→ OBJECTIVE: Identify every row below that contains the word "This" and copy each of those rows in full. Case matters, so count only occurrences with the same capitalization.

→ TASK INPUT:
— begin —
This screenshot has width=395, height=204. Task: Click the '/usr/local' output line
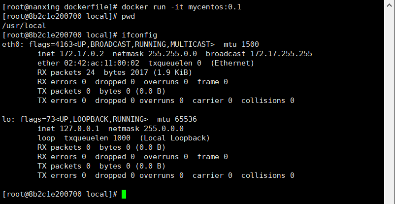24,26
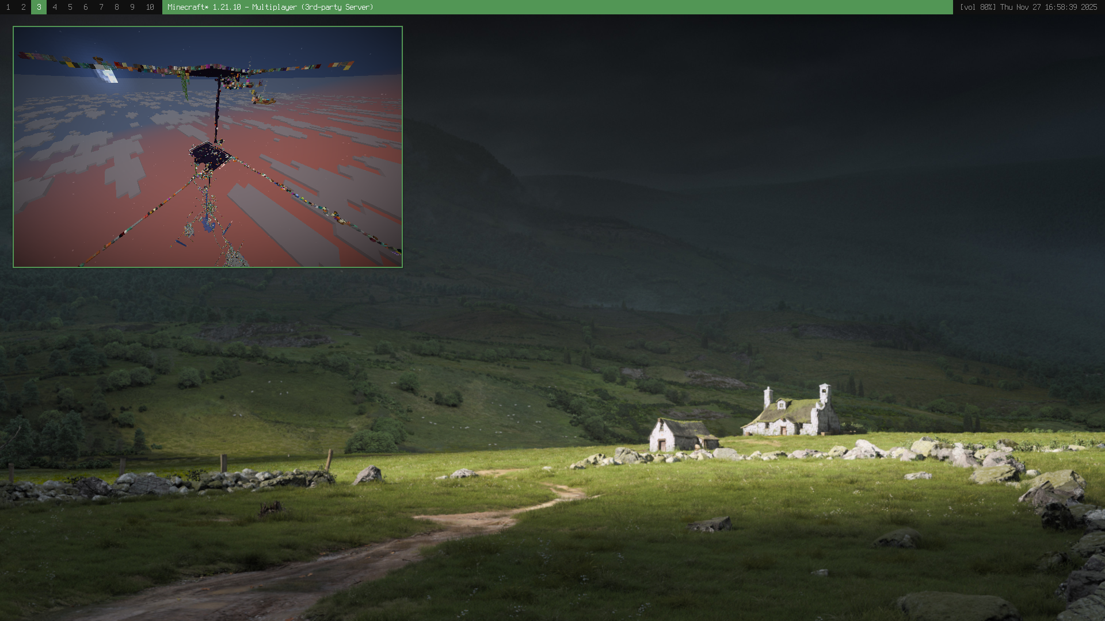Click the Minecraft 1.21.10 window title
The width and height of the screenshot is (1105, 621).
(270, 7)
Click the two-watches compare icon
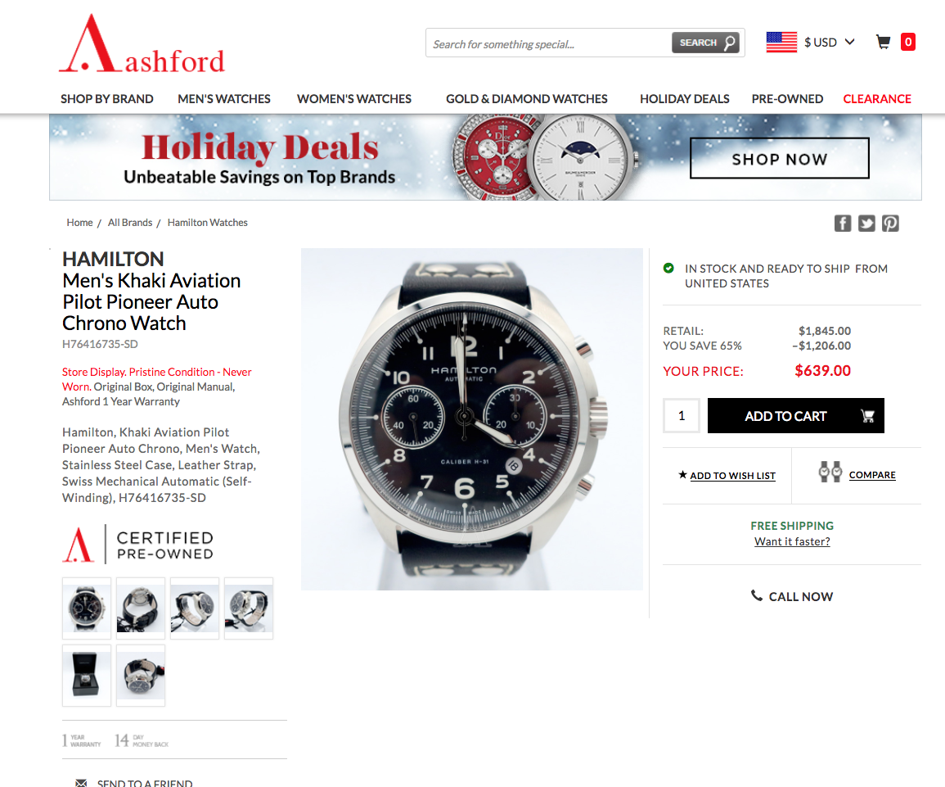The width and height of the screenshot is (945, 787). click(x=830, y=473)
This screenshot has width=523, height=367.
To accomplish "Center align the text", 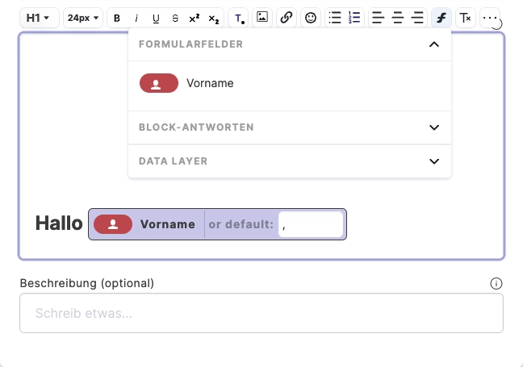I will tap(398, 18).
— end —
→ COMPLETED EXERCISE:
This screenshot has width=395, height=204. Task: Click the '/usr/local' output line
This screenshot has width=523, height=367.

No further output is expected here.